Line chart showing the direct debit failure rate for loans and electricity and gas has continued to rise in 2024 though has stabilised somewhat for mortgages.
  • More broadly in October, the ONS Public Opinions and Social Trends survey showed that 33% of respondents found it very or somewhat difficult to afford energy bill payments (down from a peak of 49% in 2023) while 35% of respondents said the same for mortgage and rent payments (down from a peak of 46% in July 2023).[24]
  • The more gradual and persistent impacts of higher interest rates on mortgage payment challenges compared to energy payments reflects the sharp rise in the Bank Rate between the end of 2021 and middle of 2023 and the time it takes for the impacts of interest rate changes to be felt at an aggregate level. This is because of the high share of mortgages that are on a fixed rate.
  • Reflecting this, the ‘effective’ interest rate – the actual interest paid – on newly drawn mortgages fell to 4.61% in October, down from 5.25% at the same time last year, in line with falling interest rates. However, with an increasing number of households refinancing existing mortgages at higher interest rates than previously, the effective interest on the outstanding stock of mortgages continues to rise, standing at 3.78% in October 2024 compared to 3.2% in October 2023.[25]
Line chart showing that the rise in the Bank Rate since 2021 has fed through to the effective interest rate for new mortgage lending and has more gradually fed through to existing mortgage lending.
  • Latest analysis from the Bank of England Financial Stability Report shows that the share of UK households in arrears or with high debt-servicing burdens has remained relatively low. The report notes that the outlook for mortgage borrower resilience has improved in line with the domestic economic outlook. While around half of mortgagors in the UK are likely to experience greater borrowing costs over the next three years as they refinance onto higher rates, around a quarter of borrowers are expected to benefit from lower rates. [26]

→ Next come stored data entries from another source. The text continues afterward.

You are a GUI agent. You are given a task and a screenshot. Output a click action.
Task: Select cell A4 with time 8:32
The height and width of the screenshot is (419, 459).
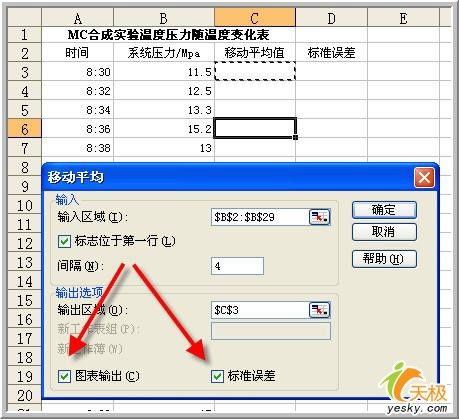pos(77,91)
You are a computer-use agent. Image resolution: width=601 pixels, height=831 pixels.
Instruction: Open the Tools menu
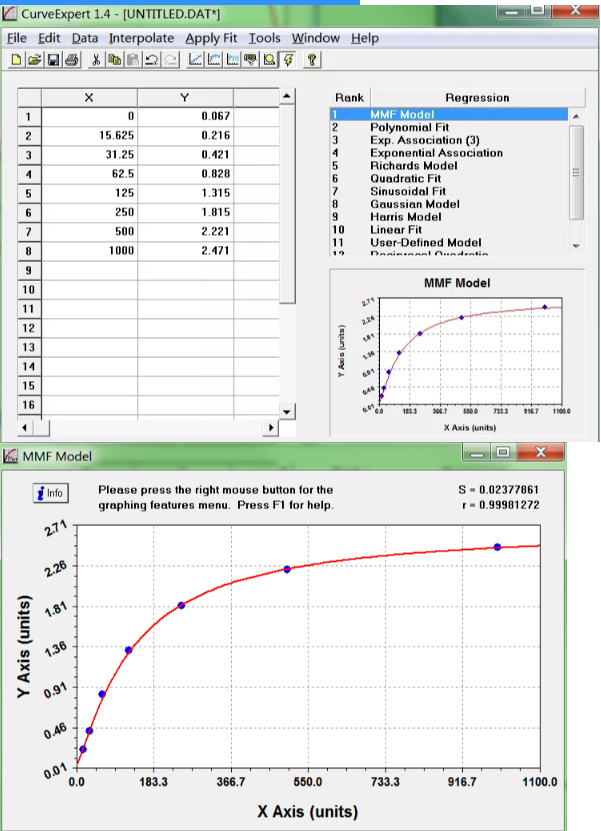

  • In response to the change in cost pressures facing households, ONS Public Opinions and Social Trends survey data from October show that the most common actions people are taking in response to the increased cost of living continue to be spending less on non-essentials (61%) and shopping around more (48%). A further 39% reported using less fuel such as gas or electricity in their home and 36% reported spending less on food shopping and essentials.
  • These figures have remained broadly consistent over the course of 2024. However, a longer-term view of this data suggests that, following a relatively sharper uptake in these actions over 2022 and 2023, the flatter downward trajectory over 2024 indicates that cost of living continues to be a challenge to household budgets, and that it will take time for a stabilising price environment and strong earnings growth to influence consumer behaviour.
Line chart showing that adults are taking a range of actions in response to the increased cost of living with the highest proportions reporting spending less on non-essentials and shopping around more.